▶ [Source data]:
────
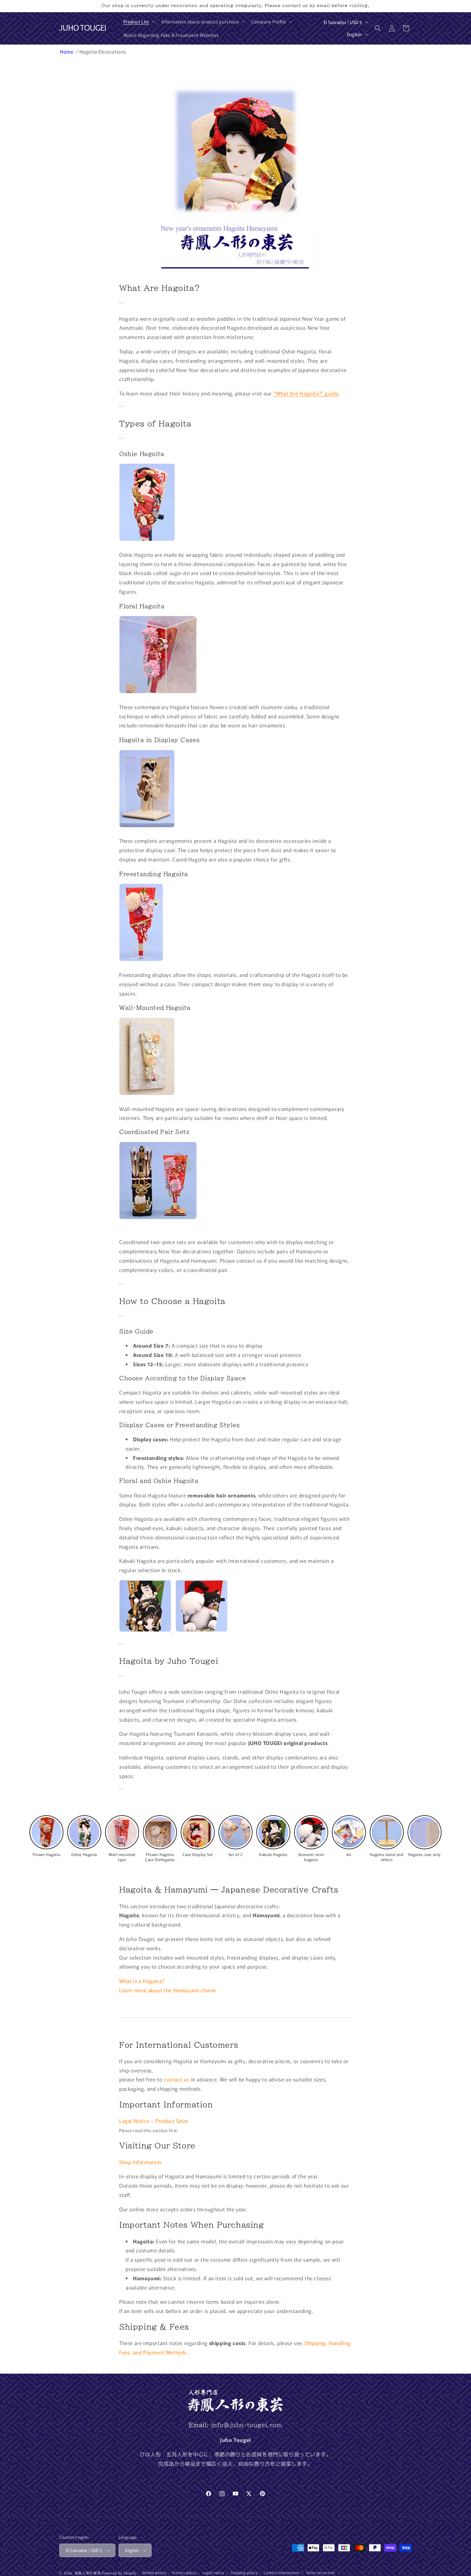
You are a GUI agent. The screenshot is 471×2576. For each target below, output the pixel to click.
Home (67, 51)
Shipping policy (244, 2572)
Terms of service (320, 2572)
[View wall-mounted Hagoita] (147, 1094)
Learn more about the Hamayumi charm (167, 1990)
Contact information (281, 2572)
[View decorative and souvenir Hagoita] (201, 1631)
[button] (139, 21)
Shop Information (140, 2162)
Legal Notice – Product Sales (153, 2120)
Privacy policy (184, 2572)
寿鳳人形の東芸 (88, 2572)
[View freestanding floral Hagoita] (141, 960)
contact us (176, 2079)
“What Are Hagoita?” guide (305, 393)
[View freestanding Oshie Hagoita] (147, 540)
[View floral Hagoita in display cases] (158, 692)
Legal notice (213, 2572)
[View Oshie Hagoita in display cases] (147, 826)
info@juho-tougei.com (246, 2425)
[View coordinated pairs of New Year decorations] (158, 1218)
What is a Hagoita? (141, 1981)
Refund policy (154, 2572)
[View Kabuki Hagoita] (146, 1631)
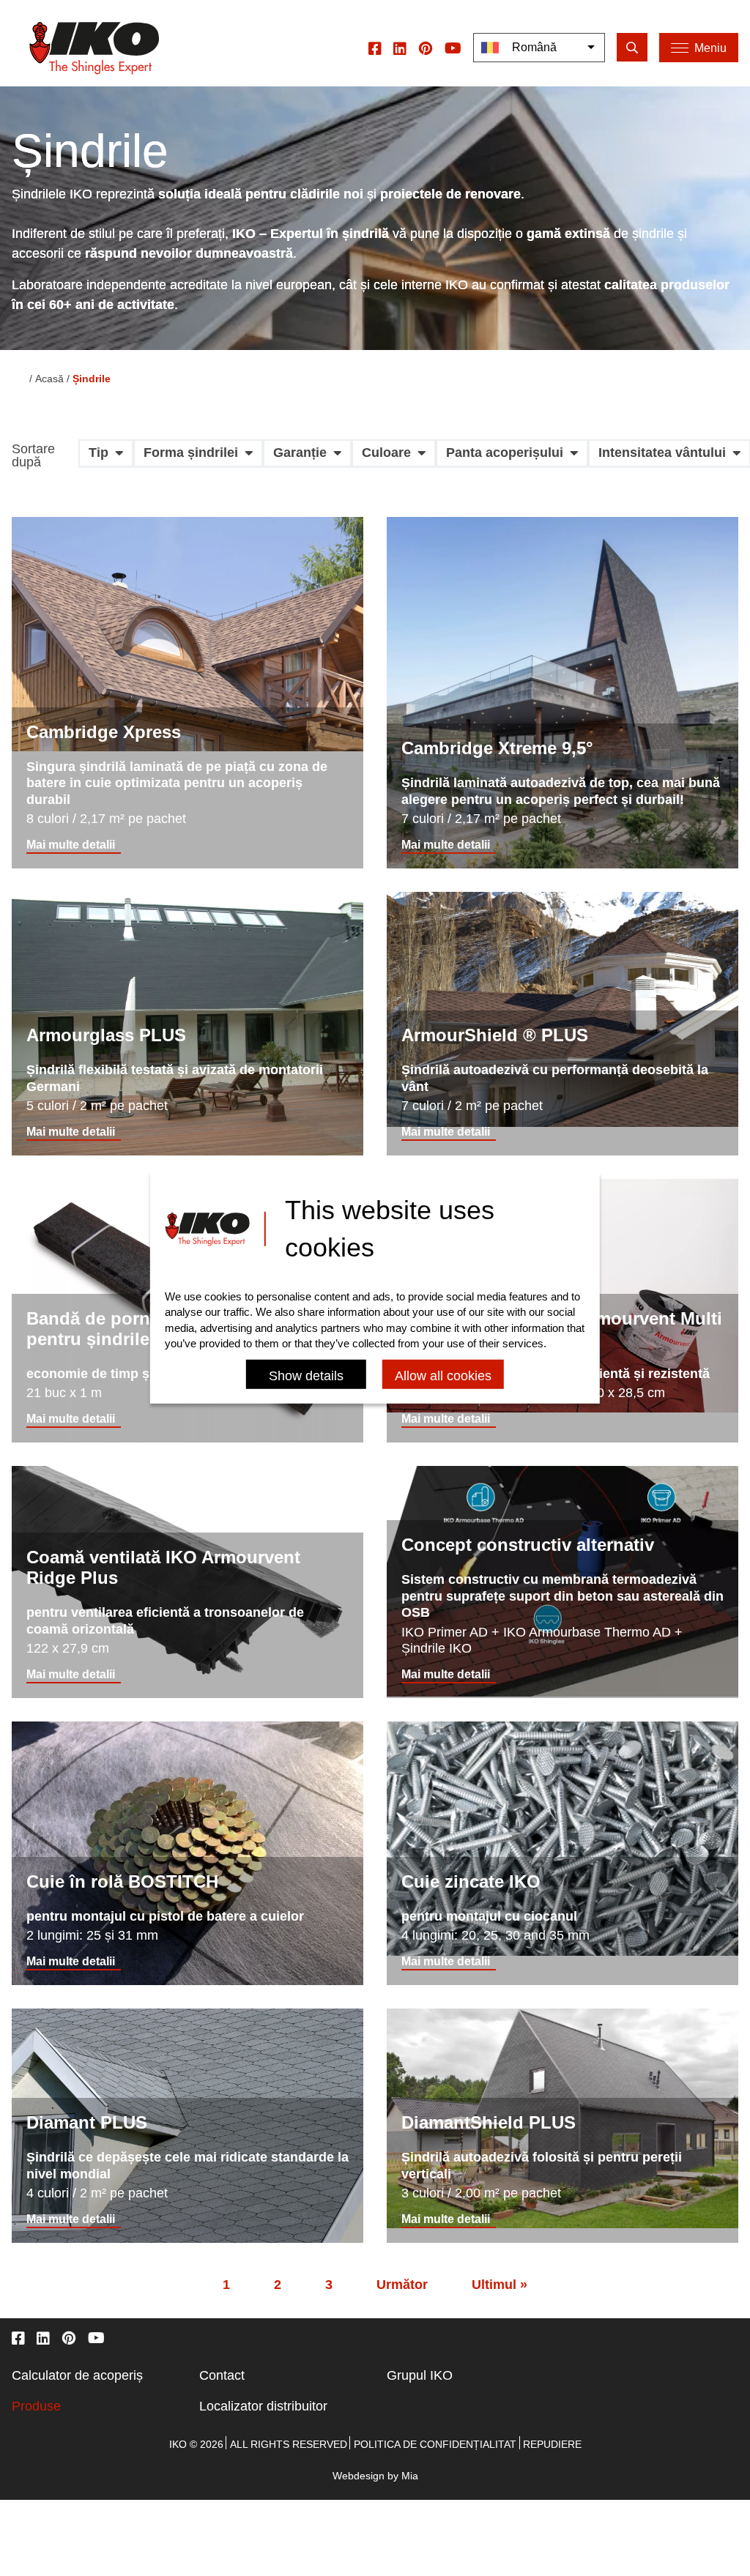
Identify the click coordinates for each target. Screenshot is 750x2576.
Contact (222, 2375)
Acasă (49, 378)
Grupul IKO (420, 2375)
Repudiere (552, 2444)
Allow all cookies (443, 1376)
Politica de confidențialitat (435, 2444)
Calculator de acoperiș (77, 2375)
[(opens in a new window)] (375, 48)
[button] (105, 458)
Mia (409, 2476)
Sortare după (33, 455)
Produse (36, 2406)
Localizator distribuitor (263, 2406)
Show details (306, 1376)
────
▶ [Assigned task]:
Render all entries verbatim, excluding any pictures they hold.

▶ [Response to this exercise]:
You are a GUI agent. The screenshot is 471×2576. For each target below, output the pixel to click.
Home (67, 51)
Shipping policy (244, 2572)
Terms of service (320, 2572)
[View wall-mounted Hagoita] (147, 1094)
Learn more about the Hamayumi charm (167, 1990)
Contact information (281, 2572)
[View decorative and souvenir Hagoita] (201, 1631)
[button] (139, 21)
Shop Information (140, 2162)
Legal Notice – Product Sales (153, 2120)
Privacy policy (184, 2572)
寿鳳人形の東芸 (88, 2572)
[View freestanding floral Hagoita] (141, 960)
contact us (176, 2079)
“What Are Hagoita?” guide (305, 393)
[View freestanding Oshie Hagoita] (147, 540)
[View floral Hagoita in display cases] (158, 692)
Legal notice (213, 2572)
[View Oshie Hagoita in display cases] (147, 826)
info@juho-tougei.com (246, 2425)
[View coordinated pairs of New Year decorations] (158, 1218)
What is a Hagoita? (141, 1981)
Refund policy (154, 2572)
[View Kabuki Hagoita] (146, 1631)
Identify the click coordinates for each target. Screenshot is 750x2576.
Contact (222, 2375)
Acasă (49, 378)
Grupul IKO (420, 2375)
Repudiere (552, 2444)
Allow all cookies (443, 1376)
Politica de confidențialitat (435, 2444)
Calculator de acoperiș (77, 2375)
[(opens in a new window)] (375, 48)
[button] (105, 458)
Mia (409, 2476)
Sortare după (33, 455)
Produse (36, 2406)
Localizator distribuitor (263, 2406)
Show details (306, 1376)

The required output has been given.